MEng Engineering Science student, University of Oxford
The building sector is responsible for around 40% of global energy use, which contributes over one third of global CO2 emissions. Heading towards climate goals in future years, considering embodied energy of buildings is increasingly important if we want to accurately assess environmental impact of buildings.
What is embodied energy?
A building’s life cycle energy is composed of its embodied energy and its operational energy. The operational energy of a building is the energy used daily, for things like cooling and heating. Embodied energy is the energy associated with a building’s life cycle, often including but not limited to production of building materials, and replacement of building parts. In recent years there has been lots of research into technologies which have led to reductions in operational energy use. There has not yet been much research into reducing embodied energy. As a result, embodied energy is becoming relatively more important to consider when designing a building.

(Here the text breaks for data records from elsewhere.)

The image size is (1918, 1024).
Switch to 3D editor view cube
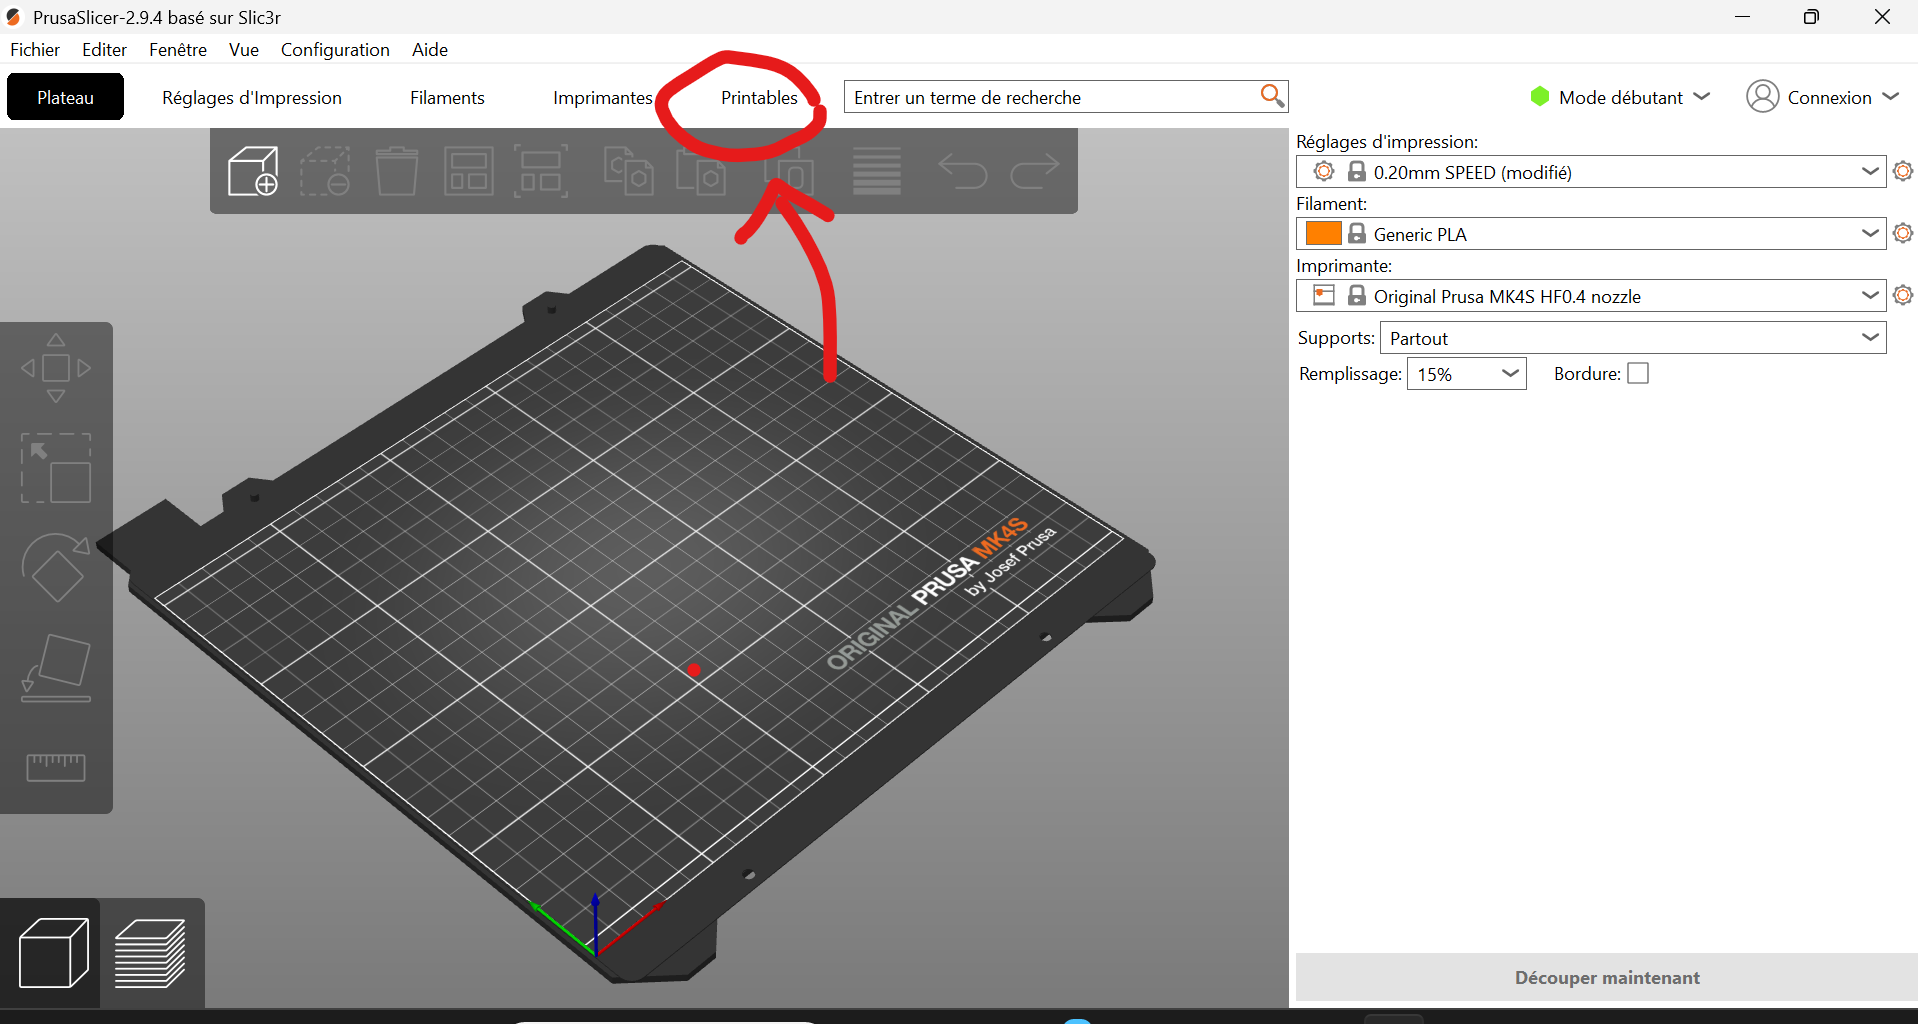click(x=52, y=953)
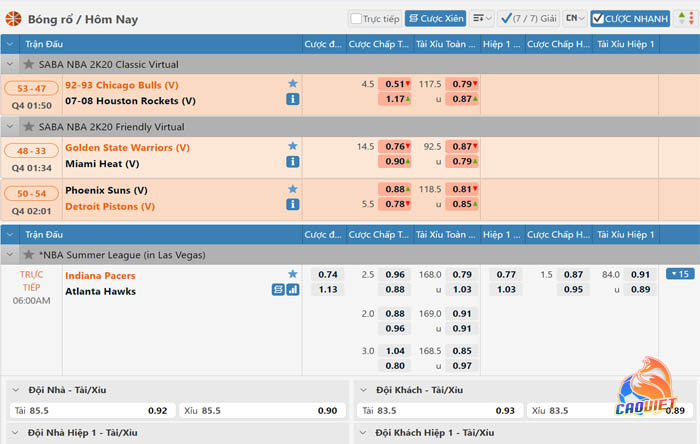
Task: Open statistics chart icon for Indiana Pacers
Action: (293, 290)
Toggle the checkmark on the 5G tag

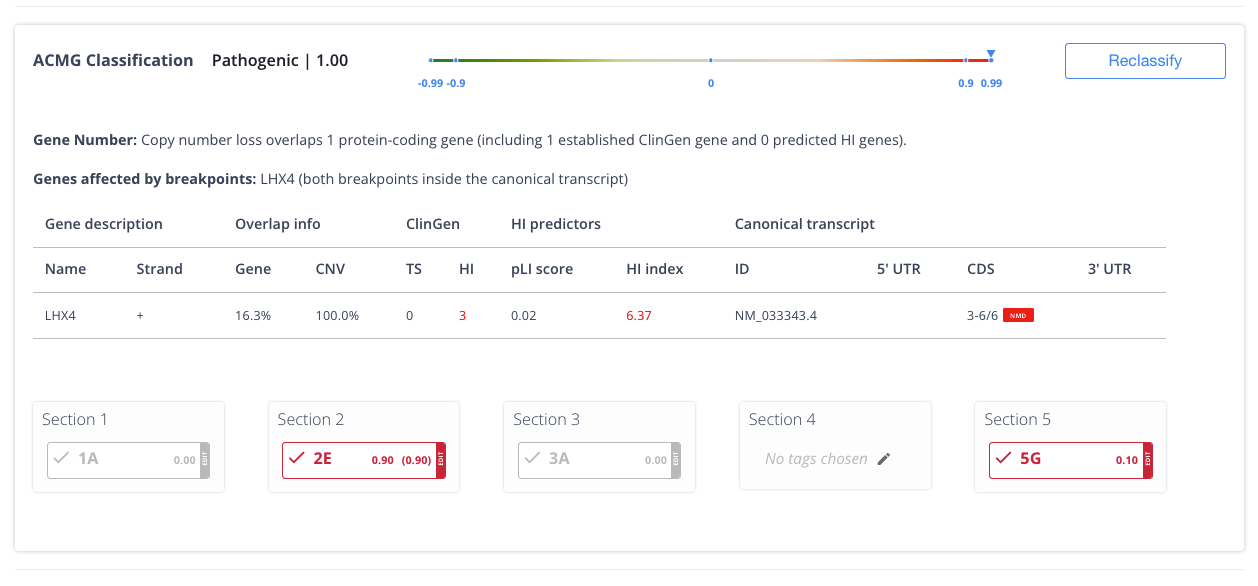(x=1003, y=460)
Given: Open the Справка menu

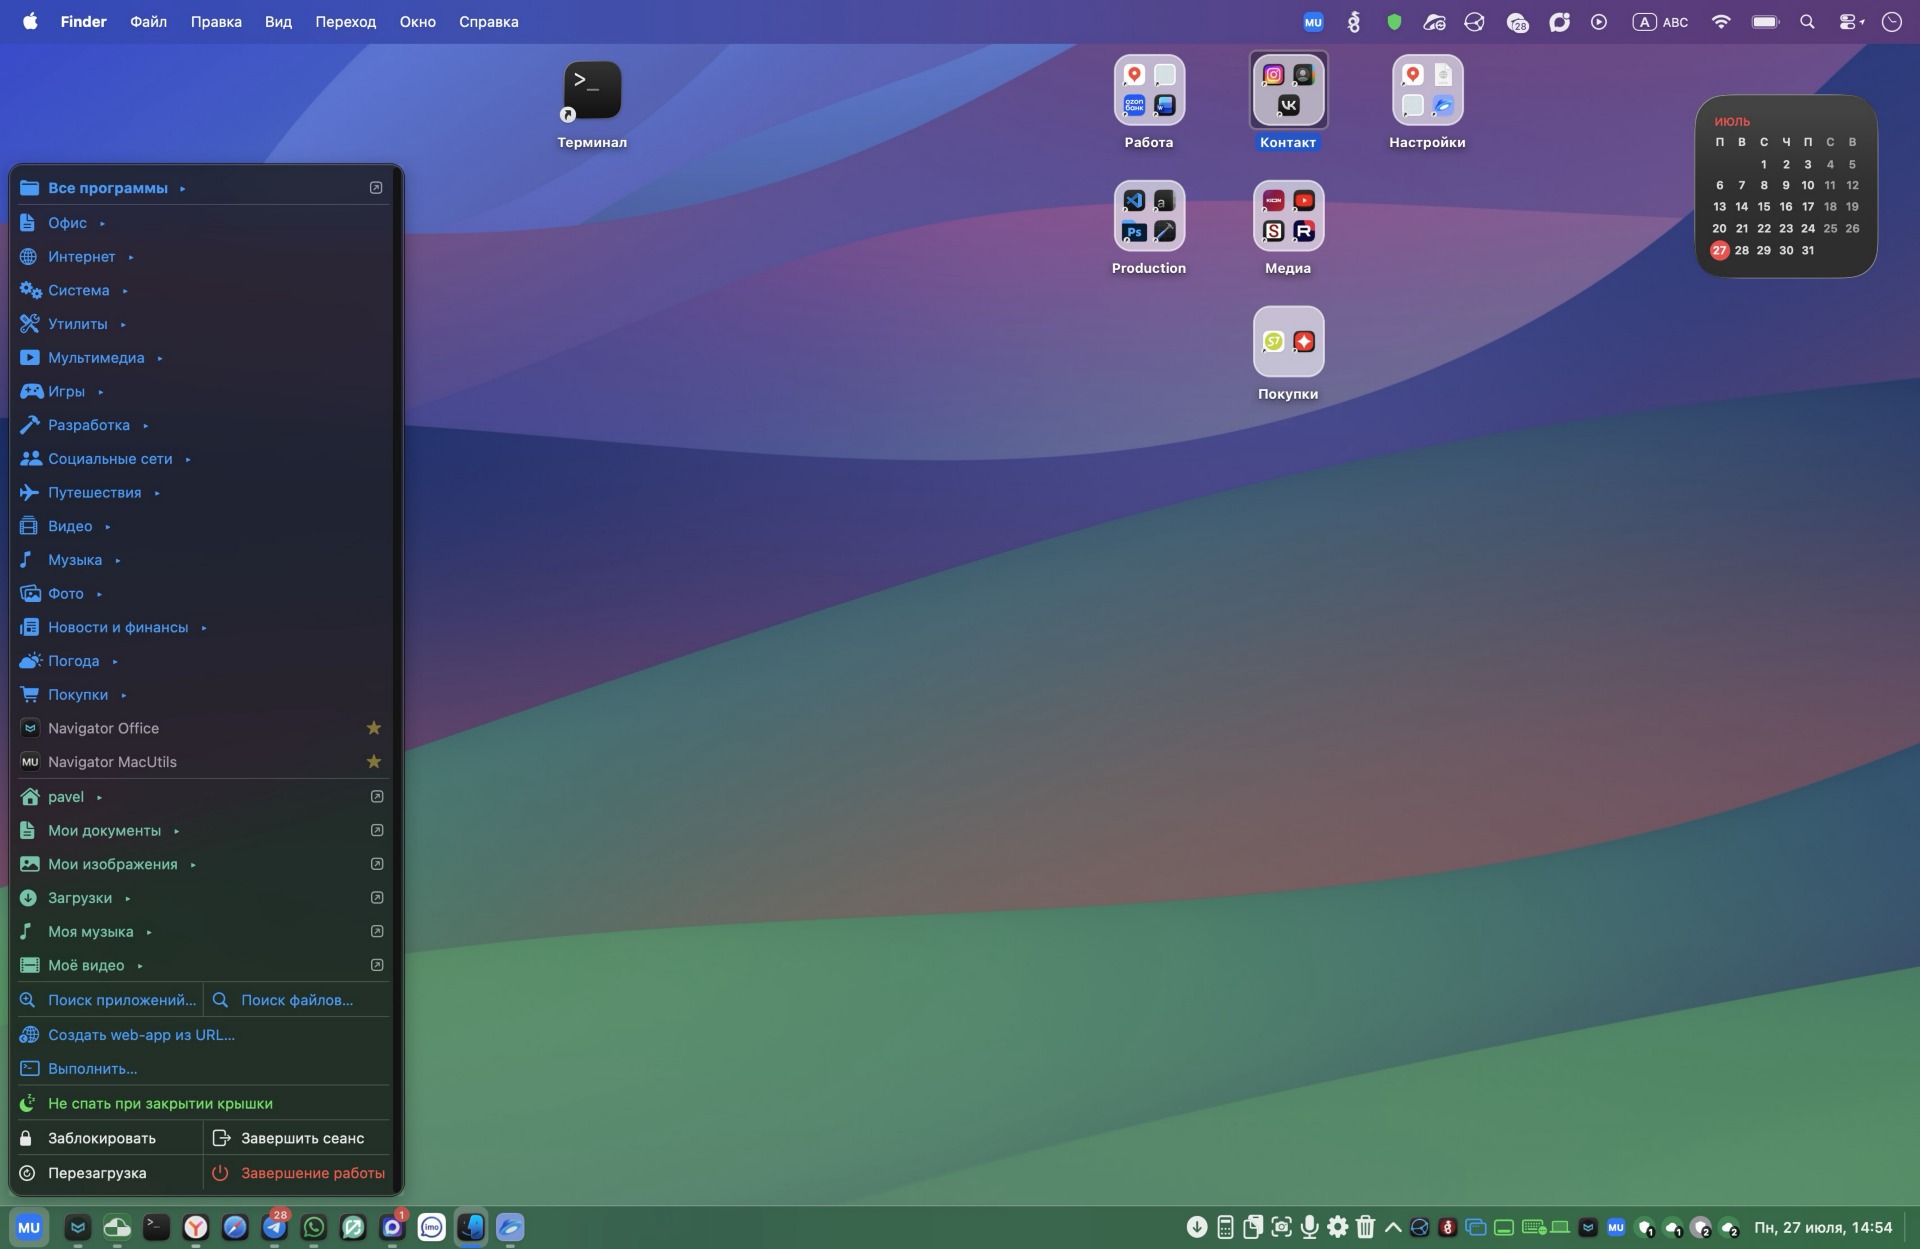Looking at the screenshot, I should tap(488, 22).
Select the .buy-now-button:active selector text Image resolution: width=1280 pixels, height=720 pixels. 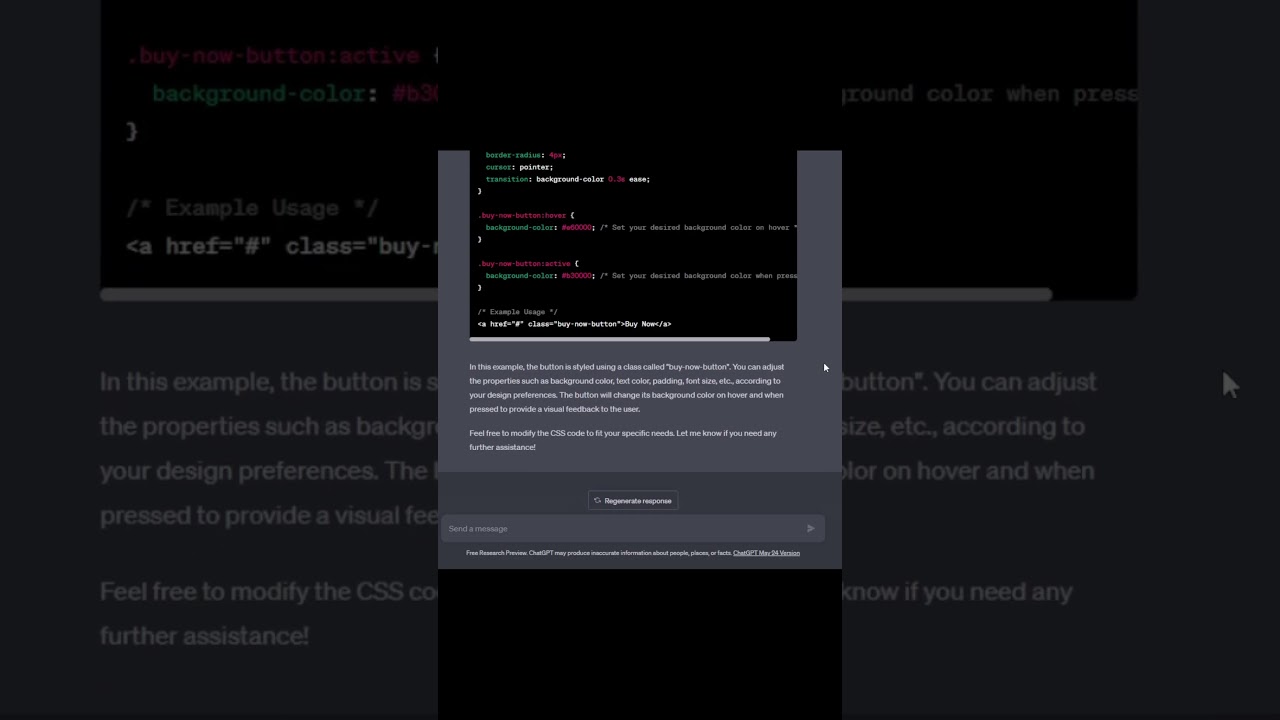click(523, 264)
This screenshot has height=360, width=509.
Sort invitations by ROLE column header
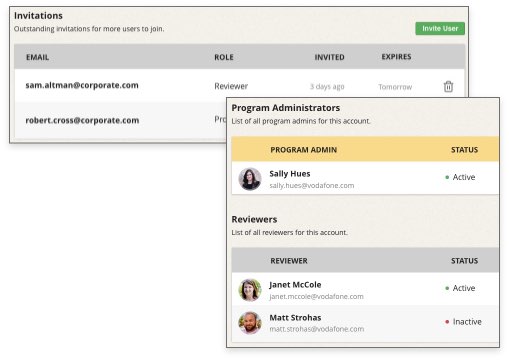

As there is no consistent methodology for measuring the embodied energy of a building, findings are often hard to compare. Based on a recent study, 98% of embodied energy values considered a building’s production stage, with 71% also taking replacement of building parts into account. After this, boundaries differ significantly with some other methods accounting for construction energy and others accounting for demolition energy. Clearly a universal methodology, with defined system boundaries which clarify what is included in measurements, must be established so that embodied energy can be compared more easily and accurately.
A material’s embodied carbon depends on the energy mix of the nation where the raw materials are sourced, and where the desired material is produced. A material could have the same embodied energy across many countries, but if the processing takes place in a country with a higher proportion of green energy sources in its energy mix, the embodied carbon is likely to be less. Therefore, considering where a material comes from before buying it can minimise environmental impact.
Let’s also not forget the carbon footprint of transporting materials to the construction site.
How can we reduce embodied energy?
For conventional single-family homes embodied energy can contribute 50% of the life cycle energy use and for low energy/net zero homes this can be up to 100%. Reducing embodied energy within homes will have a significant impact on the life cycle energy used by a house. For instance, using timber instead of concrete or steel can reduce embodied energy and adjusting concrete composition by substituting clinker with mineral additions can reduce CO2 emissions.
Alternatively, a Passive House is a building standard which aims to minimise operational energy use. Although Passive Houses generally require more energy to build than conventional houses, the design can reduce life cycle energy by approximately 30%. Passive houses generally have thick insulation, external and internal, up to 40cm thick, made from materials with low embodied energy such as wood or mineral wool. This insulation also helps to protect the building from additional thermal stresses. Passive Houses can use high performance low emissivity windows to prevent thermal losses and reduce peak cooling and heating loads. Overall, Passive House design can reduce operational energy demand by up to 90% showing that a higher embodied energy of a building can lead to significant reductions elsewhere.
To conclude, embodied energy is something that still seems to be brushed to the side in research. Establishing a consistent, universal methodology and system boundaries for measuring it is likely to make comparison significantly easier; this is key for progress and research in the field of embodied energy. Furthermore, in order to head towards climate neutrality and as buildings become more efficient in the way they operate, embodied energy in homes is something that needs to be reduced as it still contributes greatly to life cycle energy use.